In the records below, tally every line containing "marker". Report only the total.

[RAW DATA]

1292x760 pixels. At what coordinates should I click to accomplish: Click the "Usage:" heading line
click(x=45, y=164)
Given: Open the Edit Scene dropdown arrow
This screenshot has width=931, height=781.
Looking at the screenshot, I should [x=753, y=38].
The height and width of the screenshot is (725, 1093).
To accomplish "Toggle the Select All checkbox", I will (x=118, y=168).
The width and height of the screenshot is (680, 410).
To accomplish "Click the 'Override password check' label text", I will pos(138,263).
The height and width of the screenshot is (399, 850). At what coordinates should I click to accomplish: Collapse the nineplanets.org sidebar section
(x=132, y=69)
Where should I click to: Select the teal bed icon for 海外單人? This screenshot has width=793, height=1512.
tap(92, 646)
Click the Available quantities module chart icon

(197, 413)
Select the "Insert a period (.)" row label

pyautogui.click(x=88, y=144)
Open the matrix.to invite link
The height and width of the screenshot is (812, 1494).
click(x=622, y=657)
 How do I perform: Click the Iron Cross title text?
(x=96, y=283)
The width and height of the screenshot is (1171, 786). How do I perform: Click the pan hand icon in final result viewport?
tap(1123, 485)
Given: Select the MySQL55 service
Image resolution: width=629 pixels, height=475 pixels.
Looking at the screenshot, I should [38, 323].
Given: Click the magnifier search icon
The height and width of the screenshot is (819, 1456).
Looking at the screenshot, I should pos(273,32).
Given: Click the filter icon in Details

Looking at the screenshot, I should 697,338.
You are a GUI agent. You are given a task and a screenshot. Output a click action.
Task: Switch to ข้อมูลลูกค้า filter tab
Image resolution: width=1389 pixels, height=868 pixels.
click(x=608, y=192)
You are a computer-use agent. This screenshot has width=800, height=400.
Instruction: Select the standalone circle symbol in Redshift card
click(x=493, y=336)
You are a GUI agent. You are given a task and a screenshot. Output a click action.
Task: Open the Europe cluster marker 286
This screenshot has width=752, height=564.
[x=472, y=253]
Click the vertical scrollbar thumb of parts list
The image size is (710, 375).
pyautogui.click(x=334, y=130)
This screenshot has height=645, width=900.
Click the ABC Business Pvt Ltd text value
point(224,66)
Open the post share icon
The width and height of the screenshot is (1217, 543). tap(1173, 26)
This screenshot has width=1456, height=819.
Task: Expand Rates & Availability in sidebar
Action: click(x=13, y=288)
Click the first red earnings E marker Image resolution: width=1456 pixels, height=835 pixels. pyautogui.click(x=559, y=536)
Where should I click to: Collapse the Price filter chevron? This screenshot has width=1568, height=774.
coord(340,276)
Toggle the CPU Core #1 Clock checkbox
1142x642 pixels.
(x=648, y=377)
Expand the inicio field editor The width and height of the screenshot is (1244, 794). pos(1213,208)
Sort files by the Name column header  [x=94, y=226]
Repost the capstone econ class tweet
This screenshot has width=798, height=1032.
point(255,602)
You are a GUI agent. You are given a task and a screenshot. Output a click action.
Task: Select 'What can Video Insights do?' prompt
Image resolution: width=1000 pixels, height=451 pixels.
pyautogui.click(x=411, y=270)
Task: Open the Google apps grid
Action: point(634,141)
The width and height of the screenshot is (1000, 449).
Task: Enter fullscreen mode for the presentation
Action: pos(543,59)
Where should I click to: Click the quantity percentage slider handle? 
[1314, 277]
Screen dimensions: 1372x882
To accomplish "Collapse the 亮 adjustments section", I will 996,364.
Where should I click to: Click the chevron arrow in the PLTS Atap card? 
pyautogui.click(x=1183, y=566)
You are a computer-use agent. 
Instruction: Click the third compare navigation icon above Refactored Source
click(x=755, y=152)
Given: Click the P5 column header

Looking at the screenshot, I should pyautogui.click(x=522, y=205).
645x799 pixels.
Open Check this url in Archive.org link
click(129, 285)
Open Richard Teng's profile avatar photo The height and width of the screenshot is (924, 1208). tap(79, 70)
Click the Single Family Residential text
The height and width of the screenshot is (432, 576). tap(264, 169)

[/RAW DATA]

> REPLY:
2